(Extracted records)
━━━━━━━━━━━━━━━━━━━━━━━━━━━━━━
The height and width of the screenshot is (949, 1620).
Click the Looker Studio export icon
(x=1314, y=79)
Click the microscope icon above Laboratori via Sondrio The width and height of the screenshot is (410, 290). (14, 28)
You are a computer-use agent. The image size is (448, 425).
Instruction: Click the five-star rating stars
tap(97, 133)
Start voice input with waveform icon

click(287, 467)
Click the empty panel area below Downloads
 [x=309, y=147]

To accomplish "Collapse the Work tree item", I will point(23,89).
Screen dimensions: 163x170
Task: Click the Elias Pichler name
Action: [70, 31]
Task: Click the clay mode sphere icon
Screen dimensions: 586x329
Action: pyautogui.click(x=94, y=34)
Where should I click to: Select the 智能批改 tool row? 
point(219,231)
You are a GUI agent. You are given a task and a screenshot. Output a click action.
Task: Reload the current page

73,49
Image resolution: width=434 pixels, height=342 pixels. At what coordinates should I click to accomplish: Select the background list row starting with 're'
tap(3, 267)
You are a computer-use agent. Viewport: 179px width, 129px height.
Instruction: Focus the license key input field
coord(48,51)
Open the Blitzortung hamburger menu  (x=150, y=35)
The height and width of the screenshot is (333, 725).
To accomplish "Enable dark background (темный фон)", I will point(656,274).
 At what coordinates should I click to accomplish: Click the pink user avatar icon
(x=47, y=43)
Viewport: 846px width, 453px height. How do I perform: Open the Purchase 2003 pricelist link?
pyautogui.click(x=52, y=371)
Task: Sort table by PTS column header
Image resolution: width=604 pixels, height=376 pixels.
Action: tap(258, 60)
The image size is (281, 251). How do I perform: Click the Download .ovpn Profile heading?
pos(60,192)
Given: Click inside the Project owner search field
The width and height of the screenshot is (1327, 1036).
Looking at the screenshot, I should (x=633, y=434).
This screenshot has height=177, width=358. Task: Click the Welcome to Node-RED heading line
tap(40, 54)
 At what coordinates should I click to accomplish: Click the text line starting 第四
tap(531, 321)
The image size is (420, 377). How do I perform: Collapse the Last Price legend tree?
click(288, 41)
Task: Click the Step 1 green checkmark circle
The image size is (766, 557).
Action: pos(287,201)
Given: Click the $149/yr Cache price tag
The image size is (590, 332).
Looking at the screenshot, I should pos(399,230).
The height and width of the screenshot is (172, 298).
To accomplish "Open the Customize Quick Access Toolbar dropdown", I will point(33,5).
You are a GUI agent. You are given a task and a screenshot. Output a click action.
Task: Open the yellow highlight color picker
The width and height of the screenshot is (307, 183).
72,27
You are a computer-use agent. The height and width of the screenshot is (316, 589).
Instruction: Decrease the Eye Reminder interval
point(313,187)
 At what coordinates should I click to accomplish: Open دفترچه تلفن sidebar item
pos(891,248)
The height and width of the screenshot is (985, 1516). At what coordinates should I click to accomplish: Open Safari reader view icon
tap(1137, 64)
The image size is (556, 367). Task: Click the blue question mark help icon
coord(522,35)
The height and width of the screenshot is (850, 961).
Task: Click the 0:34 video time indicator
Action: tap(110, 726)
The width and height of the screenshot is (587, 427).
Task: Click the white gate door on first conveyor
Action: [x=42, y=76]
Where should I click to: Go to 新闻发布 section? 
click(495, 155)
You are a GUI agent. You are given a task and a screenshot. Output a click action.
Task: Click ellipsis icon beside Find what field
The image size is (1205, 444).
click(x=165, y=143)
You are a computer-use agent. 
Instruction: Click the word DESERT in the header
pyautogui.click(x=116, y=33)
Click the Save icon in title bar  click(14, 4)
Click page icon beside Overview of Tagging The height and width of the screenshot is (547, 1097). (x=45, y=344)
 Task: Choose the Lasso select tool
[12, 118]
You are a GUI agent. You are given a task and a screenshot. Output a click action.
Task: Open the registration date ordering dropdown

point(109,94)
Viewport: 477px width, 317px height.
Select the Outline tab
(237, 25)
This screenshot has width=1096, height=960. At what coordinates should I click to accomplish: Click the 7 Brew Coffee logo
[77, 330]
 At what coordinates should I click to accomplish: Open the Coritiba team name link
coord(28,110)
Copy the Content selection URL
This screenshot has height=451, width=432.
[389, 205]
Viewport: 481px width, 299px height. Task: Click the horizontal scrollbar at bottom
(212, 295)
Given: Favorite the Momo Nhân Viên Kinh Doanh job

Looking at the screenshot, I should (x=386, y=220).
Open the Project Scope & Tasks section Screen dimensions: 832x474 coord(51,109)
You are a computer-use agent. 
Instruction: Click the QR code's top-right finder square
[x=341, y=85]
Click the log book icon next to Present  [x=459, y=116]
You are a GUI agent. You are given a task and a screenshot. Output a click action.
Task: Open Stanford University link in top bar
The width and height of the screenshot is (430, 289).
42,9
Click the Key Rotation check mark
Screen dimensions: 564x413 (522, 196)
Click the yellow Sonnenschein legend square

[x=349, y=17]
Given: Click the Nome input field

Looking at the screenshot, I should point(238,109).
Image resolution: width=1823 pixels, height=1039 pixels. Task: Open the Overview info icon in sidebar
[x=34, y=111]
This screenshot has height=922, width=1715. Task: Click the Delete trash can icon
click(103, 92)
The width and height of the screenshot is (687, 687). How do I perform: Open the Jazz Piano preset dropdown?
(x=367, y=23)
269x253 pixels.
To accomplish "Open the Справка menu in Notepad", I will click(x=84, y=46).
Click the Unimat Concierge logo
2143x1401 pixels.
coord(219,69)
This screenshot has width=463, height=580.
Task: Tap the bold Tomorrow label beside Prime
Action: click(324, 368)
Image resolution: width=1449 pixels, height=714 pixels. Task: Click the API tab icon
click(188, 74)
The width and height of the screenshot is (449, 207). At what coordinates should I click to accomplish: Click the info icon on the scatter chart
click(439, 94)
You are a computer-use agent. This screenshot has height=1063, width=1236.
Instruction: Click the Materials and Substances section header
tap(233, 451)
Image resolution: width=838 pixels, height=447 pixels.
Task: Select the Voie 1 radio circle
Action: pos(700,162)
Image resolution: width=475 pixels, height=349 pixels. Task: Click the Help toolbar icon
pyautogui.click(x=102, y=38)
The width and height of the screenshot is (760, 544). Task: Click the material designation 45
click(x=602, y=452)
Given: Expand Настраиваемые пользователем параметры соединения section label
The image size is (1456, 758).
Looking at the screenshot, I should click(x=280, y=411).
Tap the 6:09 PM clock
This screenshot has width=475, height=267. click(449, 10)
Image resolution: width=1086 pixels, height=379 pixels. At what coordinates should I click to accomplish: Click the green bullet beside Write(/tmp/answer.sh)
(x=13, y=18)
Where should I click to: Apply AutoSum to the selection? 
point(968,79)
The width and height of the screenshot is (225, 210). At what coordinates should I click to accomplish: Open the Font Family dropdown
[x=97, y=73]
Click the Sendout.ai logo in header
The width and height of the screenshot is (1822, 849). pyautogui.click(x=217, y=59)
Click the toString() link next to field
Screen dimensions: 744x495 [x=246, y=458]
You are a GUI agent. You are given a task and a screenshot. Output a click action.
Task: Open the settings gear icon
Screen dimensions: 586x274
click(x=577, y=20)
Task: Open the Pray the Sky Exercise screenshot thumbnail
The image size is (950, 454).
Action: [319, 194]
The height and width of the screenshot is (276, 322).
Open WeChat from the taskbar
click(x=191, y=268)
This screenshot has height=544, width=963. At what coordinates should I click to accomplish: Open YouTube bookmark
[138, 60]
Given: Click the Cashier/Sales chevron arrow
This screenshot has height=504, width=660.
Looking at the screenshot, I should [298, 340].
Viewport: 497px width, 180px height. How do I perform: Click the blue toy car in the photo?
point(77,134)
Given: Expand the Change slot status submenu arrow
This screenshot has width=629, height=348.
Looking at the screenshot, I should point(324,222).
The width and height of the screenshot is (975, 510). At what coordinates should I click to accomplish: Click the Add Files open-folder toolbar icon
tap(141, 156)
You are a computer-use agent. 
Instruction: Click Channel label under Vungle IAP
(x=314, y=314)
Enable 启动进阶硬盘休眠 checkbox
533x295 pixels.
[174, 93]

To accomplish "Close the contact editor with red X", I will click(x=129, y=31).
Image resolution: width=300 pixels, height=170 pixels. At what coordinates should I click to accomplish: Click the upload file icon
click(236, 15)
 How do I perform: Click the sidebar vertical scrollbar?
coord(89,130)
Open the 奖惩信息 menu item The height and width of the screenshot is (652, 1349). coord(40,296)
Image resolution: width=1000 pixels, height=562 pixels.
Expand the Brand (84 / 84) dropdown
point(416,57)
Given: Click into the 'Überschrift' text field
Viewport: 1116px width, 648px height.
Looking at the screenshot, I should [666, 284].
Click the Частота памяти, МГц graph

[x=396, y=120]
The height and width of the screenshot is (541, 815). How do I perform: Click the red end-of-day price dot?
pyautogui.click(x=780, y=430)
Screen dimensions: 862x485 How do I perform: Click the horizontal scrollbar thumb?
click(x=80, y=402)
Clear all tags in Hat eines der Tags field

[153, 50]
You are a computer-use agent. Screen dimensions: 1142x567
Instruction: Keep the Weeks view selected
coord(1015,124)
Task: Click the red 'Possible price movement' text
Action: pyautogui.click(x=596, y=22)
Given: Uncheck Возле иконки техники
━━━━━━━━━━━━━━━━━━━━━━━━━━━━━━
** STATED GOAL **
Copy out every line from the start of the records down to the line containing "(x=47, y=43)", including both ends, unchanged.

** RESPONSE FOR THIS EXERCISE **
The height and width of the screenshot is (949, 1620).
Click the Looker Studio export icon
(x=1314, y=79)
Click the microscope icon above Laboratori via Sondrio The width and height of the screenshot is (410, 290). (14, 28)
You are a computer-use agent. The image size is (448, 425).
Instruction: Click the five-star rating stars
tap(97, 133)
Start voice input with waveform icon

click(287, 467)
Click the empty panel area below Downloads
 [x=309, y=147]

To accomplish "Collapse the Work tree item", I will point(23,89).
Screen dimensions: 163x170
Task: Click the Elias Pichler name
Action: [70, 31]
Task: Click the clay mode sphere icon
Screen dimensions: 586x329
Action: pyautogui.click(x=94, y=34)
Where should I click to: Select the 智能批改 tool row? 
point(219,231)
You are a GUI agent. You are given a task and a screenshot. Output a click action.
Task: Reload the current page

73,49
Image resolution: width=434 pixels, height=342 pixels. At what coordinates should I click to accomplish: Select the background list row starting with 're'
tap(3, 267)
You are a computer-use agent. Viewport: 179px width, 129px height.
Instruction: Focus the license key input field
coord(48,51)
Open the Blitzortung hamburger menu  (x=150, y=35)
The height and width of the screenshot is (333, 725).
To accomplish "Enable dark background (темный фон)", I will point(656,274).
 At what coordinates should I click to accomplish: Click the pink user avatar icon
(x=47, y=43)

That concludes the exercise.